**Vorliegender Auszug:**
+ + + + +

Ein konkretes Beispiel dafür liefert Lehna mit einem Einsatz Anfang des Jahres: Zwei russische Rohrartilleriesysteme wurden mit einer Vector-Drohne in einer bezogenen Feuerstellung aufgeklärt. Anstatt sofort anzugreifen, beobachteten verschiedene Drohnensysteme das Zielgebiet über drei Tage hinweg. Dabei wurden nicht nur die Feuerstellung selbst, sondern auch das Versorgungselement der Artillerie sowie das zugehörige Munitionsdepot identifiziert. Erst im Anschluss erfolgte ein koordinierter Artillerieschlag, der alle drei Ziele gleichzeitig neutralisierte.

+ + + + +

**Datenauszüge:**
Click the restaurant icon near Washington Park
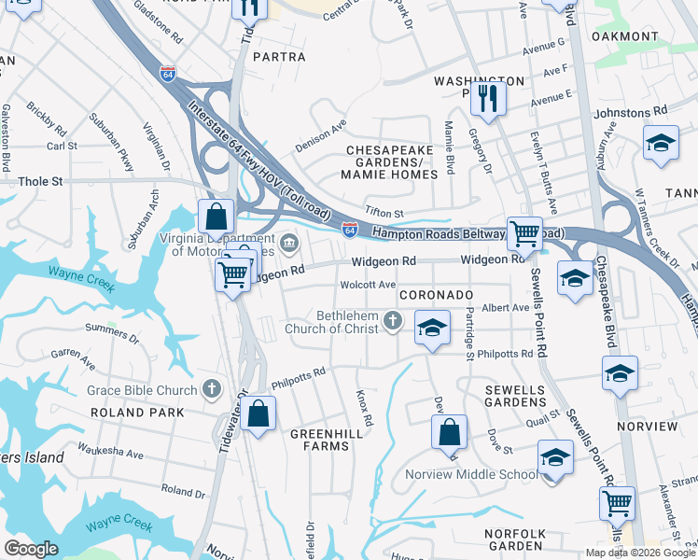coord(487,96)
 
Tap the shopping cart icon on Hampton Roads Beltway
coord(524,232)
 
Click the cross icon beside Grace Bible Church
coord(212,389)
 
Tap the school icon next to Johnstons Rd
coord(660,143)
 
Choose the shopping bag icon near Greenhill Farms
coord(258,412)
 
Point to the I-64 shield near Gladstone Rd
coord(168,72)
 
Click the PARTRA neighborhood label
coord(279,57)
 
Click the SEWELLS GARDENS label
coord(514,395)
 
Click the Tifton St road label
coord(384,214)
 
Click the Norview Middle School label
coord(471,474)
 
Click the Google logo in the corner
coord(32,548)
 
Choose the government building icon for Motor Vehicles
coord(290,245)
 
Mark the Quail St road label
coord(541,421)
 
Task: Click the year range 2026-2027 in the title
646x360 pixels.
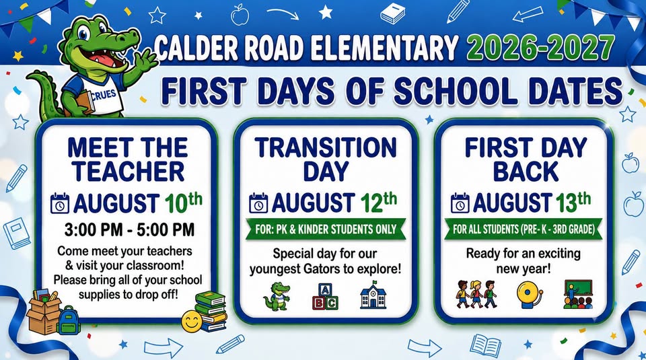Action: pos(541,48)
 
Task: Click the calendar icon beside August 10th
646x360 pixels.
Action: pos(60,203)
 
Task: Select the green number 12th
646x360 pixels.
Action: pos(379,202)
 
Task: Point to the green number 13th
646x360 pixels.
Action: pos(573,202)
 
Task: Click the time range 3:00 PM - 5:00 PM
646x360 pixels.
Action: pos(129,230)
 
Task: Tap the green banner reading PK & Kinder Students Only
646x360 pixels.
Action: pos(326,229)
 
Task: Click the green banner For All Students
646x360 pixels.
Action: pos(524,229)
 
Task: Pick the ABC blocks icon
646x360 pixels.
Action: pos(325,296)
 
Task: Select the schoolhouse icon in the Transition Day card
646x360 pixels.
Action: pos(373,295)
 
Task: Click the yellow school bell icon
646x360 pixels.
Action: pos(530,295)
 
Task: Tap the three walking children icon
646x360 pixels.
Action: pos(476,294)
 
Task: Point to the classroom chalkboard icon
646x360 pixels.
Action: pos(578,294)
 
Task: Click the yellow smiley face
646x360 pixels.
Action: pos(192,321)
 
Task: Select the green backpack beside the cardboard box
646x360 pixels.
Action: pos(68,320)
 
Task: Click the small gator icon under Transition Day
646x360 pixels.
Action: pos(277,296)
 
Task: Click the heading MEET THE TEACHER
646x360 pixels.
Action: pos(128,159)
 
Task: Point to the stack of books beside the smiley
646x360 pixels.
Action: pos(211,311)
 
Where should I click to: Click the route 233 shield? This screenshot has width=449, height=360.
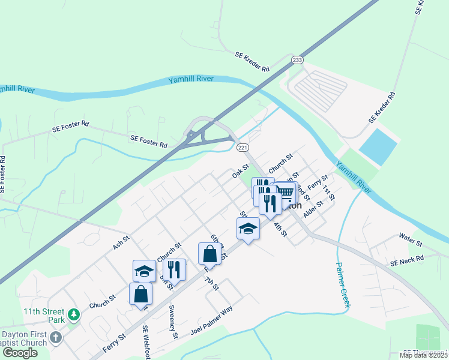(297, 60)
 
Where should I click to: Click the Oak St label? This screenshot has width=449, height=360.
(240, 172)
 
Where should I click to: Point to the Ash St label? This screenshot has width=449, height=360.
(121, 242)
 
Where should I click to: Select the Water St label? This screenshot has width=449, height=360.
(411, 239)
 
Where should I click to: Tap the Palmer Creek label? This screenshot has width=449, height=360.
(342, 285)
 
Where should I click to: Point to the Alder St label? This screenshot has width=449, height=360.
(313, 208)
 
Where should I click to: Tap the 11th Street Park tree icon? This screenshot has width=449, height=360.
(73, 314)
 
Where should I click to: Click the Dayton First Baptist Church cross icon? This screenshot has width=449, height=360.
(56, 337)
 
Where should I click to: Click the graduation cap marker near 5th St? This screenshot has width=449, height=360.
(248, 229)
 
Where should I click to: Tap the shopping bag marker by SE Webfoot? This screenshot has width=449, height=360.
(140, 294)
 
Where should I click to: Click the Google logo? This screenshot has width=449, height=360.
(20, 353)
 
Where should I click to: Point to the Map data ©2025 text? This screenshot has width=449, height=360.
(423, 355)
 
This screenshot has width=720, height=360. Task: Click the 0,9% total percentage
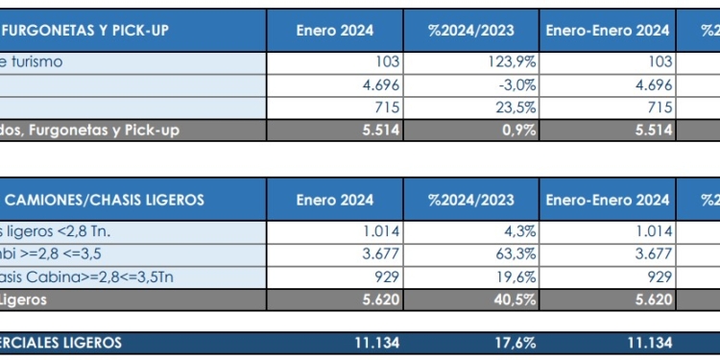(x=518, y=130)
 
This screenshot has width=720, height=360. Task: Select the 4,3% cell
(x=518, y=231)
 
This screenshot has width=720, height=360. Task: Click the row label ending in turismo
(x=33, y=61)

+ + + + +

**Aufgabenstellung:**
A. Fasse den Text über den Drohneneinsatz gegen russische Artillerie in zwei Sätzen zusammen.
B. Greif den Text über den Drohneneinsatz gegen russische Artillerie nach seinem letzten Satz auf und schreib ihn weiter.

**Ergebnisse in Reihenfolge:**
A. Bei einem von Lehna geschilderten Einsatz Anfang des Jahres wurden zwei russische Rohrartilleriesysteme in einer bezogenen Feuerstellung mit einer Vector-Drohne aufgeklärt und anschließend drei Tage lang von verschiedenen Drohnensystemen beobachtet. Dabei wurden auch das Versorgungselement der Artillerie und das zugehörige Munitionsdepot identifiziert, bevor ein koordinierter Artillerieschlag alle drei Ziele gleichzeitig neutralisierte.

B.
Diese Methodik sei längst kein Einzelfall mehr. „Solange keine unmittelbare Bedrohung für eigene Truppen besteht, steht heute die Mustererkennung im Vordergrund. Die Frage lautet: Wie erkennt man die dahinterliegenden Strukturen, um sicherzustellen, dass ein System nicht einfach an derselben Stelle wieder eingeführt werden kann?“
Die Methode selbst ist nicht neu – sie gehört zum Grundhandwerkszeug militärischer Aufklärung. Neu hingegen ist, dass sie heute mit vergleichsweise kleinen Drohnen durchführbar ist. Das ist auf die gestiegene Qualität und Verfügbarkeit moderner Aufklärungssysteme zurückzuführen. Eine einzelne Vector-Drohne kann laut Lehna über drei Stunden in der Luft bleiben. Ein Drohnentrupp besteht typischerweise aus zwei bis drei Personen, die mit einer Bedienstation – bestehend aus einem gehärteten Laptop und einer Richtantenne – sowie drei oder mehr Drohnen auf einem Fahrzeug, etwa in der Größe eines Pick-ups, operieren. So können längere Aufklärungseinsätze durchgeführt werden.
Mit Blick auf das Verhältnis von Größe und Leistungsfähigkeit beschreibt Lehna die Vector als „in einem Sweet Spot: klein genug, um nicht sofort durch Radar oder elektronische Aufklärung erkannt zu werden – aber groß genug, um operativ entscheidenden Einfluss zu nehmen“. Die ukrainischen Streitkräfte bestätigen laut Lehna, dass die Vector „weniger störanfällig gegenüber Jammern und elektronischer Kampfführung“ sei – weshalb sie gezielt an besonders umkämpften Frontabschnitten eingesetzt werde.
Wie geht es weiter?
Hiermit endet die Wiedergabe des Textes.